### Testo di partenza
▶

Alla diagnosi di Fini manca il finale

di Nicola Tranfaglia

Quel che ha detto l’onorevole Fini a Mirabello è la diagnosi, giusta anche se incompleta, del fallimento di Silvio Berlusconi e del Popolo della Libertà in questa legislatura. Fini ha indicato con precisione le ragioni della disfatta: il culto eccessivo del capo carismatico, il disprezzo evidente della legalità, la politica estera, culminata nella intollerabile amicizia senza condizioni con il dittatore libico GHEDDAFI, un federalismo che confina con lo spirito di secessione inaccettabile della Lega Nord di Umberto Bossi, alla fine un partito illiberale e non in grado di favorire il dibattito o il dissenso.
Oggi, ha detto il presidente della Camera, non esiste il PDL, esiste soltanto il partito del “predellino.”
E’ difficile non essere d’accordo con l’ex segretario di Alleanza Nazionale che ha detto a Berlusconi quel che noi dell’Italia dei Valori stiamo dicendo da due anni con monotona ma necessaria insistenza.
Certo, noi parliamo (ed è necessario) di P2 e di P3 e ricordiamo ogni giorno che la classe politica di governo è fortemente inquinata e compromessa sul piano morale e politico
Non possiamo dimenticare i ricorrenti problemi giudiziari del presidente del Consiglio, le condanne per mafia del suo braccio destro Dell’Utri, quelle dell’ex vicesegretario dell’UDC Cuffaro e potremmo continuare quasi all’infinito.

◀

### Materiale fornito
▶

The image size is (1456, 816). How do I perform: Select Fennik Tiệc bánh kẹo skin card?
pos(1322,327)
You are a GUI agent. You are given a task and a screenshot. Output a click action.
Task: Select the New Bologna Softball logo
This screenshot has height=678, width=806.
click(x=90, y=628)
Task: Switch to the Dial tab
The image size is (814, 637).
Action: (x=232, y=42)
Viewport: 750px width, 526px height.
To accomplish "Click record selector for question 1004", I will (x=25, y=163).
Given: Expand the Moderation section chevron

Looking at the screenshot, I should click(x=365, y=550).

◀
▶

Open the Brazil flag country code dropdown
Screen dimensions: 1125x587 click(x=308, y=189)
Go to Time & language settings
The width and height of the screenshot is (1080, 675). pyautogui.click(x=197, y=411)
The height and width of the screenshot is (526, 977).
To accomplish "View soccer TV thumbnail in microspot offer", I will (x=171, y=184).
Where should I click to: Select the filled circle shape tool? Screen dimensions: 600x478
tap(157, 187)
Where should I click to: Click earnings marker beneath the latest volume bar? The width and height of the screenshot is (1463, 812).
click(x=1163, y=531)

◀

### Cosa fare
(A) Ricopia dall'articolo su Fini il passo che inizia con "di Nicola Tranfaglia" e termina con "o il dissenso.".
(B) Rispondi a queste domande sull'articolo su Fini.
(i) In quale località ha parlato Fini?
(ii) Secondo il presidente della Camera, quale partito esiste oggi al posto del PDL?
(iii) Da quanto tempo l'Italia dei Valori sostiene le stesse cose dette da Fini?

### Risposte
(A)
di Nicola Tranfaglia

Quel che ha detto l’onorevole Fini a Mirabello è la diagnosi, giusta anche se incompleta, del fallimento di Silvio Berlusconi e del Popolo della Libertà in questa legislatura. Fini ha indicato con precisione le ragioni della disfatta: il culto eccessivo del capo carismatico, il disprezzo evidente della legalità, la politica estera, culminata nella intollerabile amicizia senza condizioni con il dittatore libico GHEDDAFI, un federalismo che confina con lo spirito di secessione inaccettabile della Lega Nord di Umberto Bossi, alla fine un partito illiberale e non in grado di favorire il dibattito o il dissenso.

(B)
(i) A Mirabello.
(ii) Il partito del "predellino".
(iii) Da due anni.